IT'S not a handbag, a European car, a designer pooch or even a reservation for a window table at Quay.

 

But it is emerging as the ultimate Sydney status symbol.

 

The fiddle-leaf fig - a plant native to parts of western Africa - has Sydney's inner-city dwellers in a frenzy, with some prepared to wait as long as six months to get their hands on one of the super-trendy shoots.

 

Sparked by a wave of US and European design magazines, which declared the ficus the hippest horticultural must-have about two years ago, fiddle-leaf fever has well and truly reached Australian shores.

 

Buyers can't get enough, with nurseries fielding several calls a day inquiring about the broad-leafed specimen.

 

Josh Yaqab, of Surry Hills' boutique nursery Garden Life, said that demand far outweighed supply - with no sign of slowing.

 

"As soon as we get a shipment in they're gone," Mr Yaqab said. "People often give us their credit card details over the phone, sight unseen, to secure them.

 

"Often I have called a customer to tell them that the plants are in stock and they say, 'Hold on, I'm turning around, I'm doing a U-turn and I'm on my way'."

 

So what makes this particular plant, which retails for about $200 and thrives both indoors and out, so desirable?

 

Described on the Burke's Backyard online glossary as "hardy and almost unkillable", the fiddle-leaf fig (named because its leaves resemble the base of a violin) is described by Mr Yaqab as "a low-maintenance and aesthetically sublime wonder".

 

"It's just a really beautiful plant," he said. "The leaves have a lovely texture and it's really interesting to look at.

 

"Even people who have never heard of it will come into the nursery and see it and say, 'What is that?
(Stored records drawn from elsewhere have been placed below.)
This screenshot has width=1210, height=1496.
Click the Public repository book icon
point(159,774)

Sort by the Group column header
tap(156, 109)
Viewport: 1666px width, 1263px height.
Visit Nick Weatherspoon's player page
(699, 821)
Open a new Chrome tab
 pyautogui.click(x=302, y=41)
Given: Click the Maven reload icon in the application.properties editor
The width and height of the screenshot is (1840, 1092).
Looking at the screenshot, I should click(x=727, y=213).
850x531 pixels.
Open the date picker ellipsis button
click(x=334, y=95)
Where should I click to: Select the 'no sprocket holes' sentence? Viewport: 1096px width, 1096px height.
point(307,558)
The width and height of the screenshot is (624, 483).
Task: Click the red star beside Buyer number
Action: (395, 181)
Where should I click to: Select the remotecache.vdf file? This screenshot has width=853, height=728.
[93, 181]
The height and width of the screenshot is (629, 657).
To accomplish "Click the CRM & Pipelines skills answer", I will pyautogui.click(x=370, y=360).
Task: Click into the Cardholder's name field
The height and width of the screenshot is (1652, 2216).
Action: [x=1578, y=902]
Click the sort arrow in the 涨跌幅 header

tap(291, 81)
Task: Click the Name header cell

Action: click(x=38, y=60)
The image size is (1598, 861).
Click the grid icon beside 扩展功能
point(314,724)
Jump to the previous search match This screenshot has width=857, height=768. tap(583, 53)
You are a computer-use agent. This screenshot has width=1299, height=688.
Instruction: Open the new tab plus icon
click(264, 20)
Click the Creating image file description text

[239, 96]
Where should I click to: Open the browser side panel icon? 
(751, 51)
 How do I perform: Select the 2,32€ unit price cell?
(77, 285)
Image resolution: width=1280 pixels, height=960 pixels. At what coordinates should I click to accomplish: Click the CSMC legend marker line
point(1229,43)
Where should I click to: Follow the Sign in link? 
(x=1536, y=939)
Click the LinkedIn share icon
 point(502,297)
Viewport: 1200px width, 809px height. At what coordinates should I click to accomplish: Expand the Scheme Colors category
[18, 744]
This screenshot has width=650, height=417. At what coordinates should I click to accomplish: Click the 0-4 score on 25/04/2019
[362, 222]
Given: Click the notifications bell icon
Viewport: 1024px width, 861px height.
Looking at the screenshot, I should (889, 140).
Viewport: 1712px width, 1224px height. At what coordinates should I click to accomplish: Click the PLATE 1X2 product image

It's gorgeous'."

 

Enforcing its status as the "it" plant of 2013, the influential garden design blog Gardenista declared the fiddle-leaf fig the "Plant of the Year" recently, adding "it was probably last year's, too".

 

The fig, however, does not retain the title of priciest, that honour is bestowed on an extremely rare juniperus chinensis keteleeri - named cloudtree by Mr Yaqab - which carries a price tag of $2500.

 

Professionally pruned and tended, the cloudtree is considered - at least in horticulture circles - as the closest a plant can be to a piece of artwork. "And it's extremely hardy, (it) grows very tall and is extremely low maintenance," Mr Yaqab said.